A empresa pediu segredo de Justiça para não assustar os credores e evitar uma corrida pela execução antecipada de crédito. O segredo caiu, e a luz do sol mostrou uma inadimplência que chegou a 60% do faturamento total em março; uma dívida líquida acima de R$ 1,5 bilhão; e a impossibilidade de honrar até mesmo o pagamento a investidores que compraram seus títulos em 2022.
"Não é verdadeiro assumir que o Grupo AgroGalaxy é solvente: o seu endividamento não está equacionado de modo a caber no seu fluxo de caixa", diz a peça processual. Junto do pedido de recuperação, veio a renúncia do então diretor-presidente, Axel Labourt, e de cinco membros do conselho de administração.
Falei sobre os desafios impostos ao agronegócio pela crise climática na semana passada —e é coisa séria—, mas não dá para fingir que todo esse caos surgiu na AgroGalaxy da noite para o dia.
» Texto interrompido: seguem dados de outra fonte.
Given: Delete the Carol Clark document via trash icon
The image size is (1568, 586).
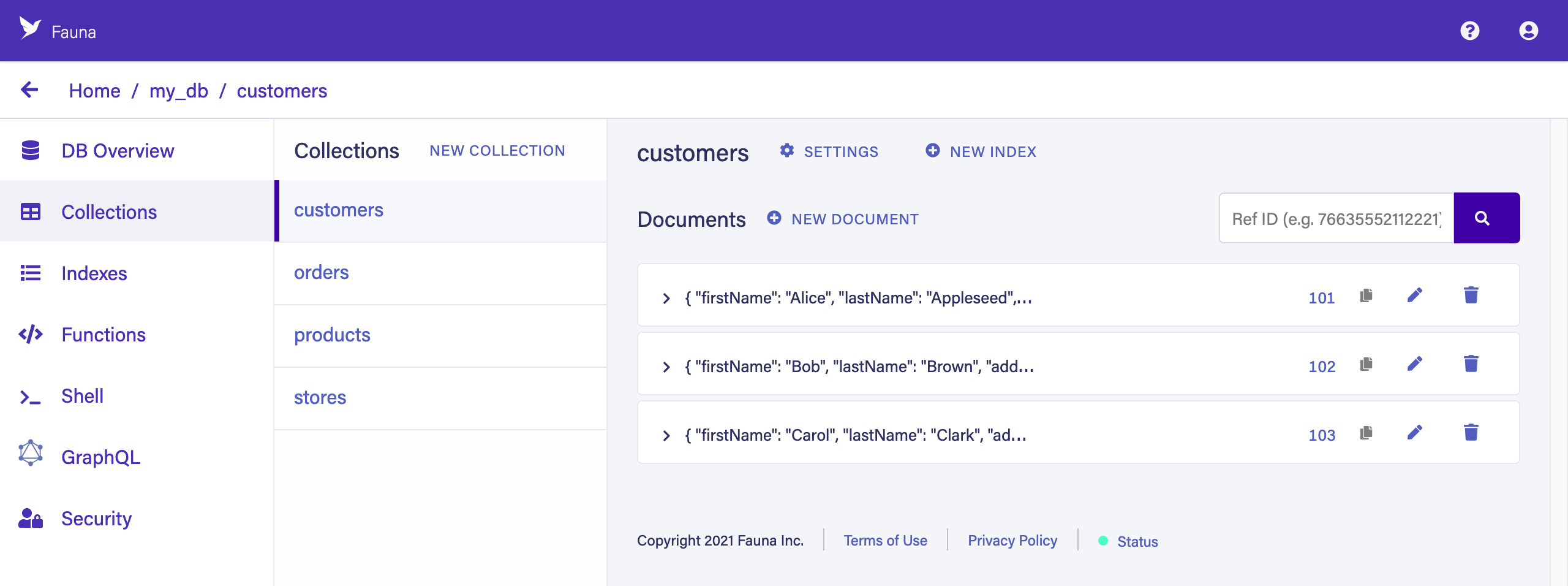Looking at the screenshot, I should (1471, 433).
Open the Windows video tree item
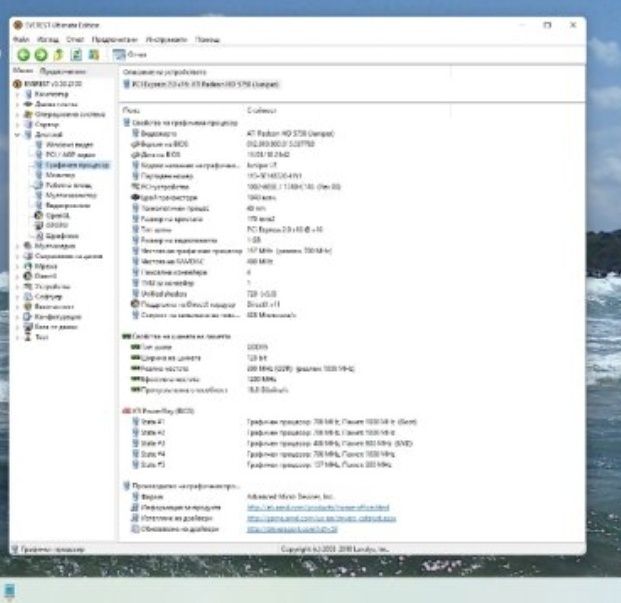Viewport: 621px width, 603px height. click(68, 146)
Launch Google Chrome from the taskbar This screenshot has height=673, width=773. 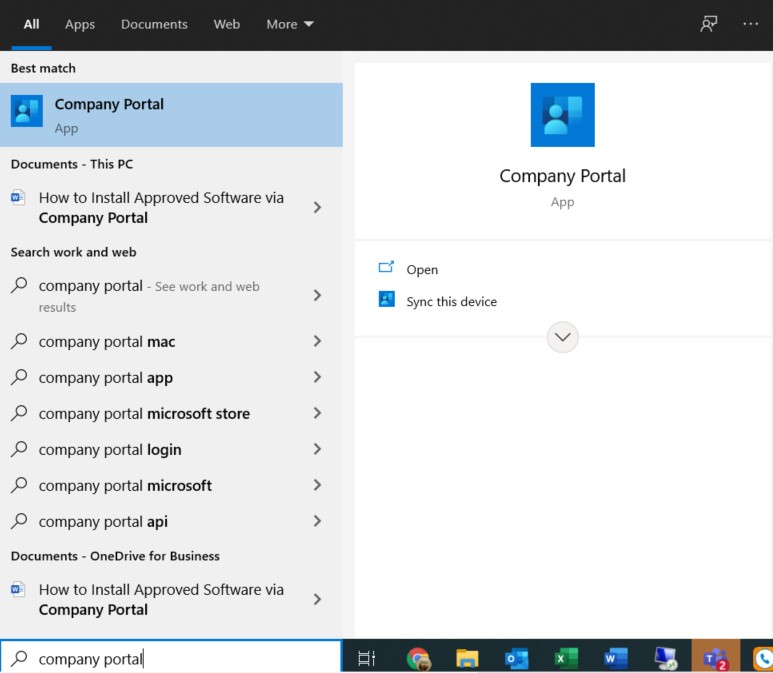tap(418, 658)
Praticamente um mês antes do pedido de recuperação, o próprio Labourt trombeteou que os números da empresa traziam "sinais claros de recuperação que alimentam nosso otimismo".
Os sinais em questão eram basicamente o aumento da margem bruta de insumos, redução de despesas e ampliação das operações de barter —em que produtores rurais trocam parte de sua produção futura por insumos, como fertilizantes—, o que traria "segurança para toda a cadeia na próxima safra".
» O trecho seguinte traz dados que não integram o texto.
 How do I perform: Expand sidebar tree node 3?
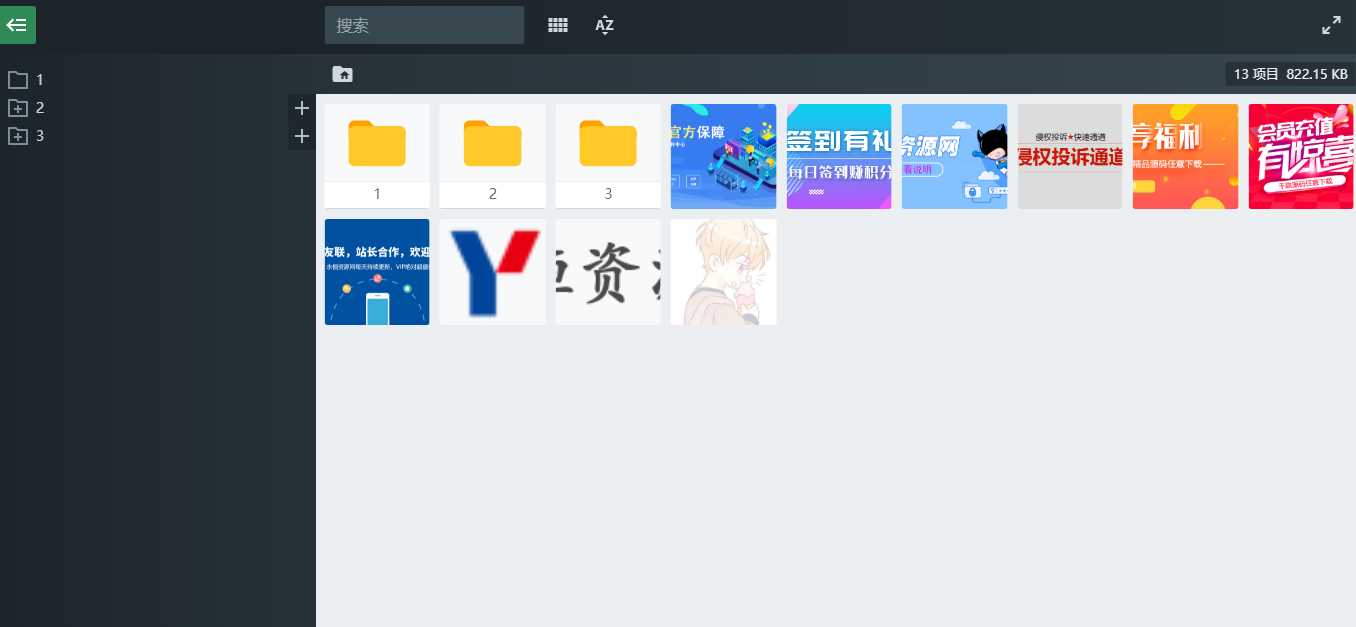click(18, 136)
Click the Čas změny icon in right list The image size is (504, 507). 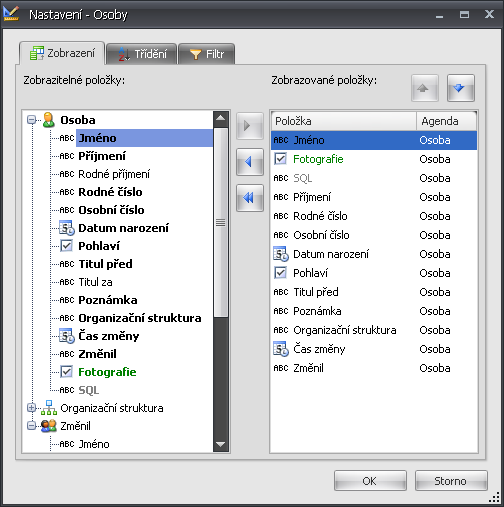click(281, 349)
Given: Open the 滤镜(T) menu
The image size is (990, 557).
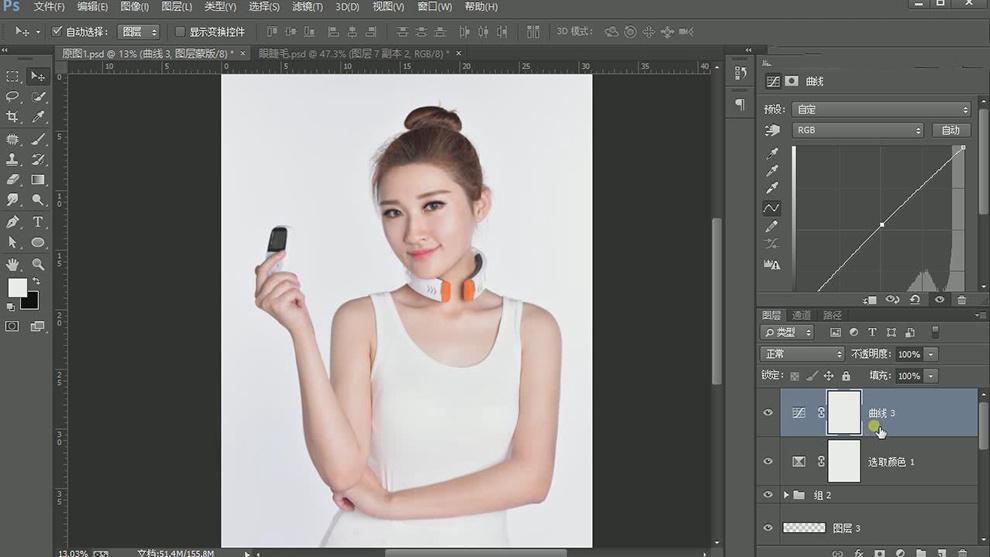Looking at the screenshot, I should 307,7.
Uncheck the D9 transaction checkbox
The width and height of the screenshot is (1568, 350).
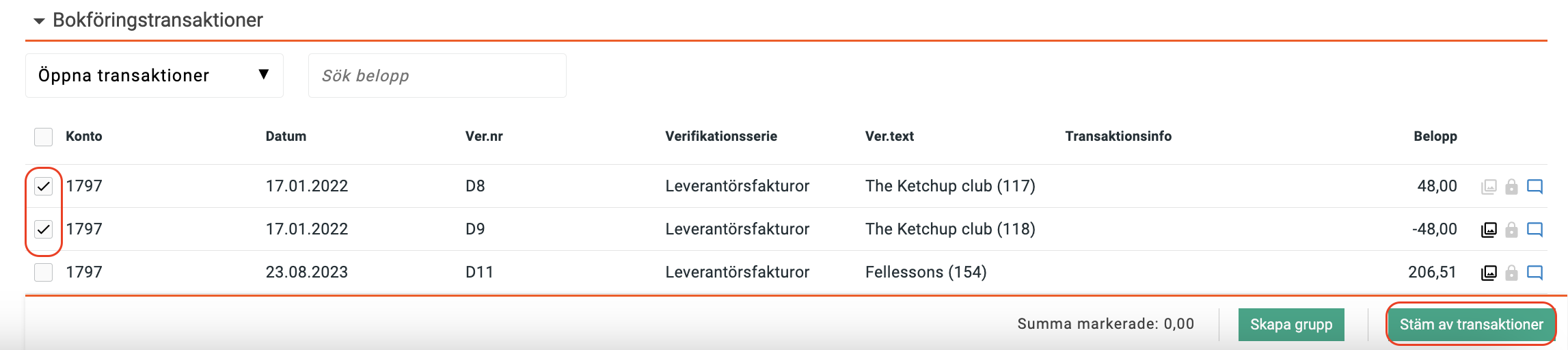coord(43,229)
Das duas, uma: ou o pedido de recuperação judicial está maquiando a realidade para o Judiciário ou a empresa estava distorcendo a verdade para seus acionistas.
Acontece que, quando abriu seu capital na Bolsa, e levantou R$ 350 milhões, a AgroGalaxy também passou a ser obrigada a seguir o que dita a CVM (Comissão de Valores Mobiliários). E o artigo 15 da resolução CVM 80 é bem claro ao dizer que cabe às empresas com ação em Bolsa "divulgar informações verdadeiras, completas, consistentes e que não induzam o investidor a erro".
Desde a oferta inicial de ações (IPO), em julho de 2021, os papéis AGXY3 já perderam 94% de seu valor. Saindo da casa dos R$ 9,40 para a toca dos R$ 0,50. Sem um choque de transparência real, é difícil que algum investidor ache uma boa ideia começar a comprar, mesmo que por uma pechincha.
Falando em questões judiciais, me espantou que o Santander (SANB4) gaste tempo de seus advogados e dinheiro de seus acionistas para impedir que funkeiros usem camisas e bonés com o logo do banco, como mostrou reportagem.
O gigante espanhol resolveu entrar numa cruzada contra uma dupla de cantores, por citarem sua marca em vídeos e músicas, que provavelmente incomodaram os ouvidos de seus executivos. Na segunda instância, levou R$ 20 mil, mas deve haver recurso (e novos gastos).